INPUT DATA
|---|

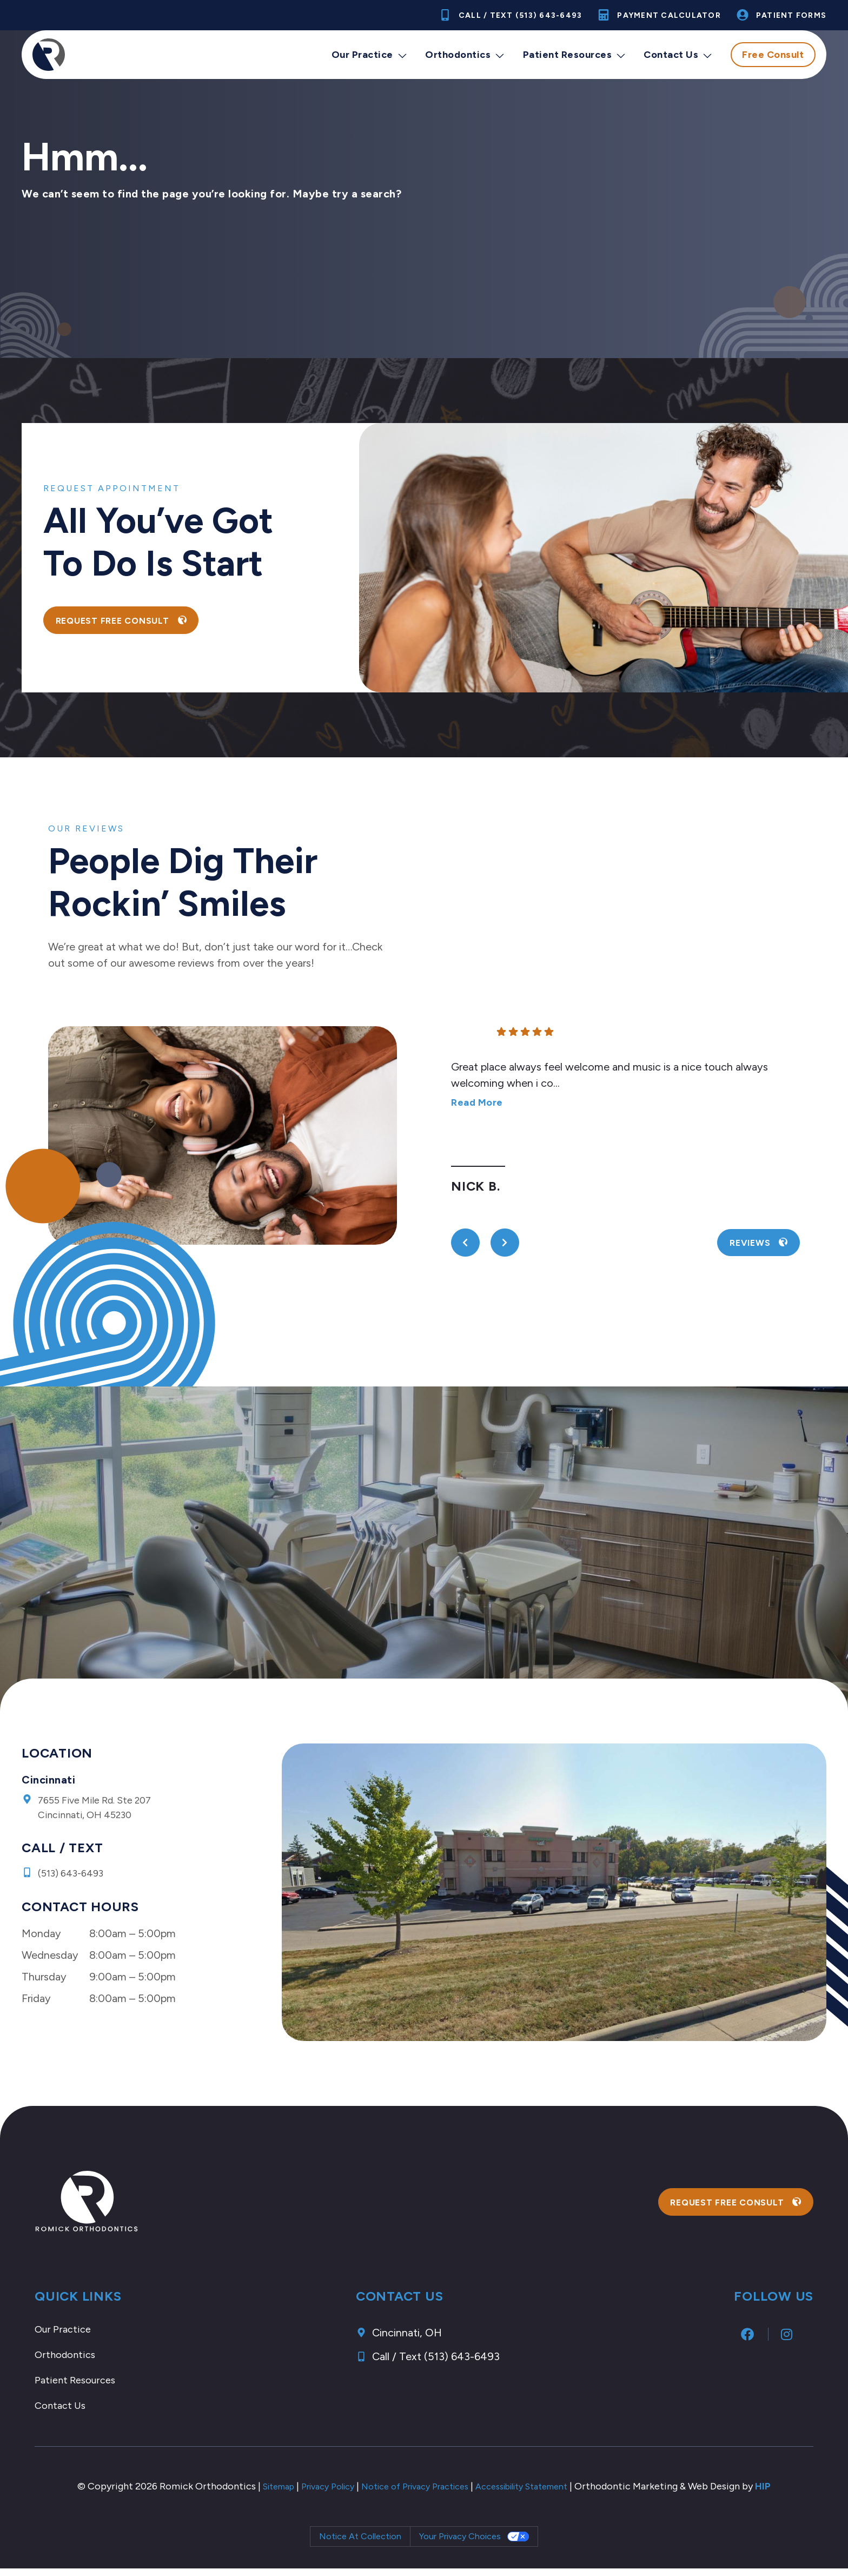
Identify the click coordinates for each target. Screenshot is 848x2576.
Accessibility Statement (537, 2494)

|---|

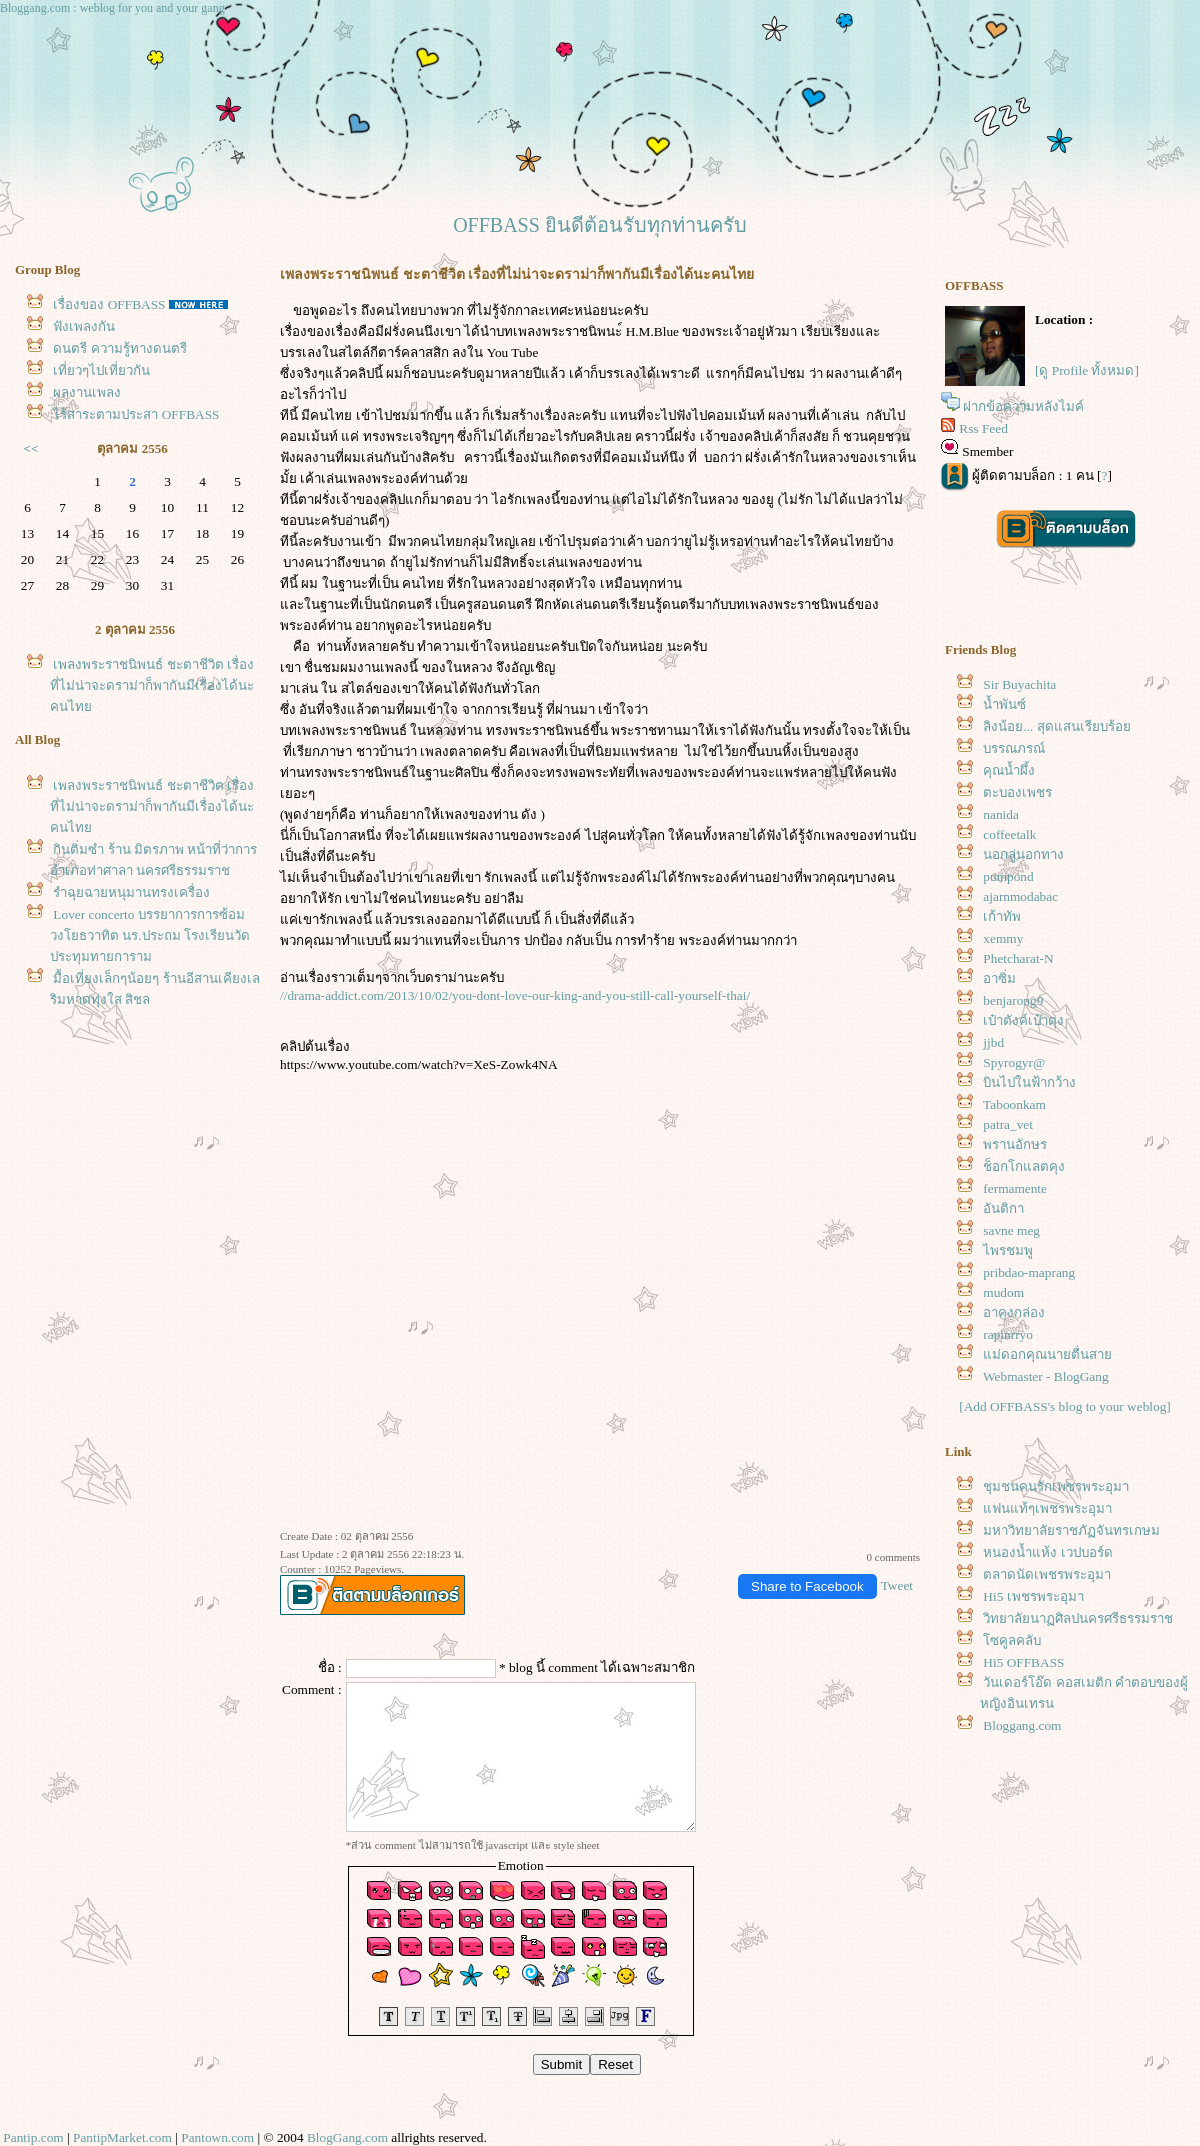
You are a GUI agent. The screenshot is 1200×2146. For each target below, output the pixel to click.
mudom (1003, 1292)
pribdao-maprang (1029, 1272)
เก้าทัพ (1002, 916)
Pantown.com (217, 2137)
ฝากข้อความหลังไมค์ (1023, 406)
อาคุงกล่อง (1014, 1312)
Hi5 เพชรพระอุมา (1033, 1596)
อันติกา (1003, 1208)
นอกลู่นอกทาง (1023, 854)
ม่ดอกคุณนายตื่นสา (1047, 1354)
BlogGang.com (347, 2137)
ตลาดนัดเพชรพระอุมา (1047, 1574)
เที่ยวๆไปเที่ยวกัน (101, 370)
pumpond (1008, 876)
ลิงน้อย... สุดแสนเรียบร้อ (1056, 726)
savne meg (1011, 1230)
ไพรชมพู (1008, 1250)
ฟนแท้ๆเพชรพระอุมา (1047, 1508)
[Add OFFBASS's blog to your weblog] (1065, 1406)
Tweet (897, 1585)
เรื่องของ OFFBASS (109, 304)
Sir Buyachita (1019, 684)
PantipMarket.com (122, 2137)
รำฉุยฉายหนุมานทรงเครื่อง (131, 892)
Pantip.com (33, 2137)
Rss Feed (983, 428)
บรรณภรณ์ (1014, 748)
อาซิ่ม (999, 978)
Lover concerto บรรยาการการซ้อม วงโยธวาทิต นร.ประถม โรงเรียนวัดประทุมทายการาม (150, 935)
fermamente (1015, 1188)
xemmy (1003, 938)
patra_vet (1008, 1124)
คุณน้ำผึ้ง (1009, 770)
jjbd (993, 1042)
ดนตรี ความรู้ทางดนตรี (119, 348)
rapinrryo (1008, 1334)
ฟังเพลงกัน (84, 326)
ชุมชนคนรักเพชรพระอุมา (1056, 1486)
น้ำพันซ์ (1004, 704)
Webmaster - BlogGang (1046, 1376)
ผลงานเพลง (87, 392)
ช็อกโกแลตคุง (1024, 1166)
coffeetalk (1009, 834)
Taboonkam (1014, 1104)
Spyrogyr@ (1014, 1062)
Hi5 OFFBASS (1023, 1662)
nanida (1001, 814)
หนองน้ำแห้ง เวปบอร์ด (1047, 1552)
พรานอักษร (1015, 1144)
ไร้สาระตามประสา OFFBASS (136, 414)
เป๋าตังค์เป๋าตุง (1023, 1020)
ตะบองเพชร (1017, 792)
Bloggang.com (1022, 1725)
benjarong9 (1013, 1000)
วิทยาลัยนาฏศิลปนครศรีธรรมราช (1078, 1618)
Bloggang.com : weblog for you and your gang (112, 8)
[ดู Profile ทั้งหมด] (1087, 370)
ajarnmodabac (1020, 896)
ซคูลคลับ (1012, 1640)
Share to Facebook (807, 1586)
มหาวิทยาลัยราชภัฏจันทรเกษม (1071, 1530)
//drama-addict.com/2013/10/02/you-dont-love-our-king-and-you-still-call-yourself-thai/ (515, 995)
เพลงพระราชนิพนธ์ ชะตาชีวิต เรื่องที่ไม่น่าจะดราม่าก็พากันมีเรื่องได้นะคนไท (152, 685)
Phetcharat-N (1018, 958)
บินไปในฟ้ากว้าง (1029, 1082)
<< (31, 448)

|---|

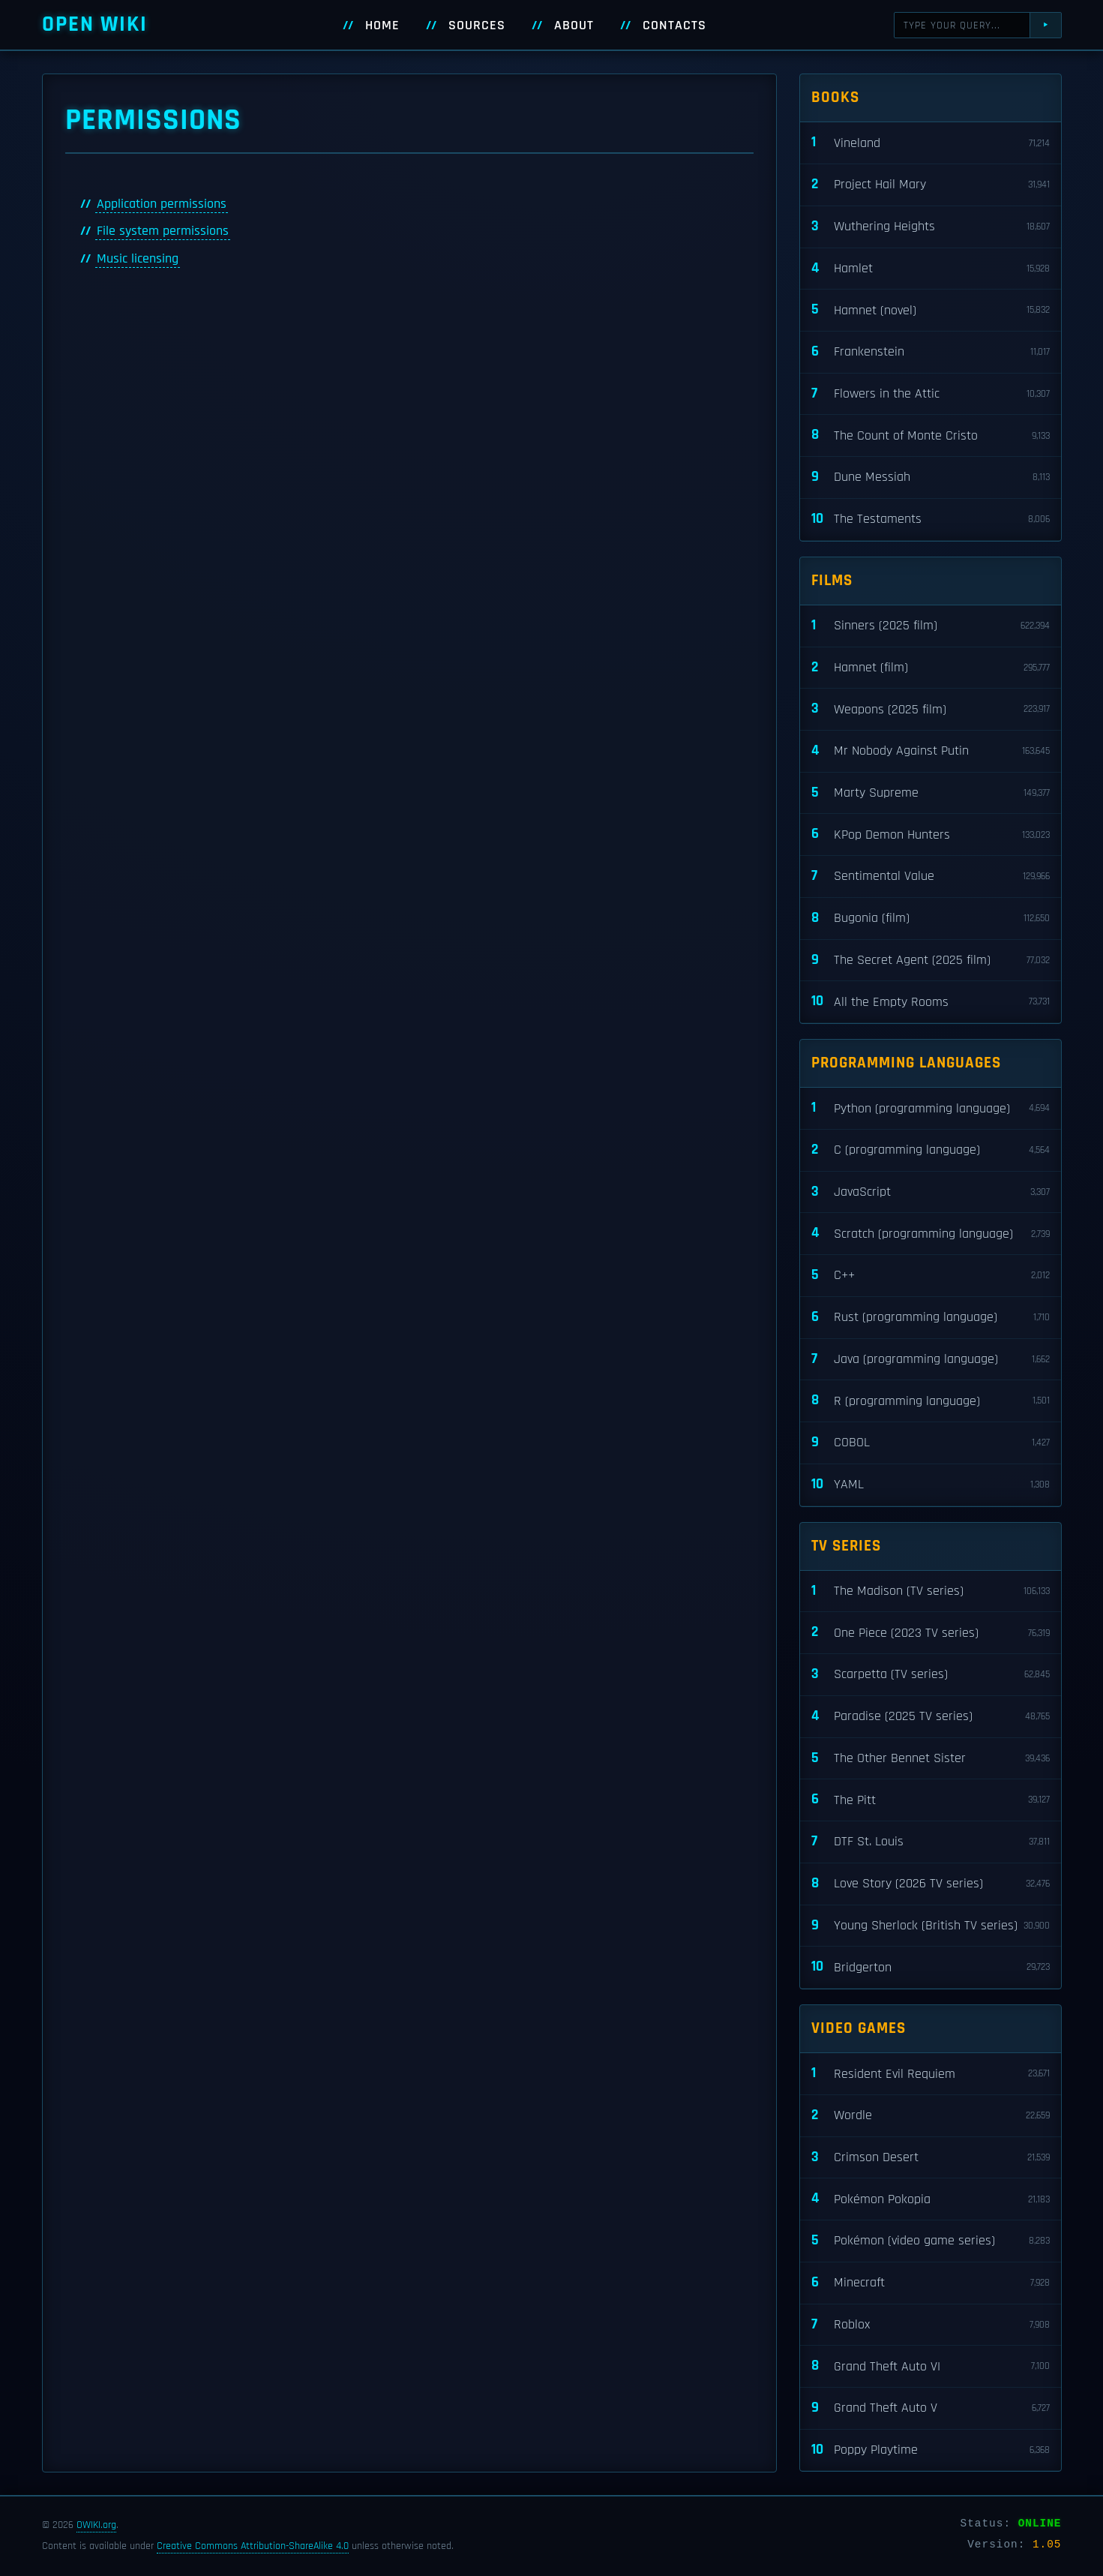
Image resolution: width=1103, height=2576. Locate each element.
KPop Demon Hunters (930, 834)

|---|

THE PROBLEM
Copy the data exactly, beginning at the line that contains "[ดู Profile ทั้งหมด] (1087, 370)" and stopping after the line that contains "บินไปในฟ้ากว้าง (1029, 1082)".

SOLUTION BELOW
[ดู Profile ทั้งหมด] (1087, 370)
ajarnmodabac (1020, 896)
ซคูลคลับ (1012, 1640)
Share to Facebook (807, 1586)
มหาวิทยาลัยราชภัฏจันทรเกษม (1071, 1530)
//drama-addict.com/2013/10/02/you-dont-love-our-king-and-you-still-call-yourself-thai/ (515, 995)
เพลงพระราชนิพนธ์ ชะตาชีวิต เรื่องที่ไม่น่าจะดราม่าก็พากันมีเรื่องได้นะคนไท (152, 685)
Phetcharat-N (1018, 958)
บินไปในฟ้ากว้าง (1029, 1082)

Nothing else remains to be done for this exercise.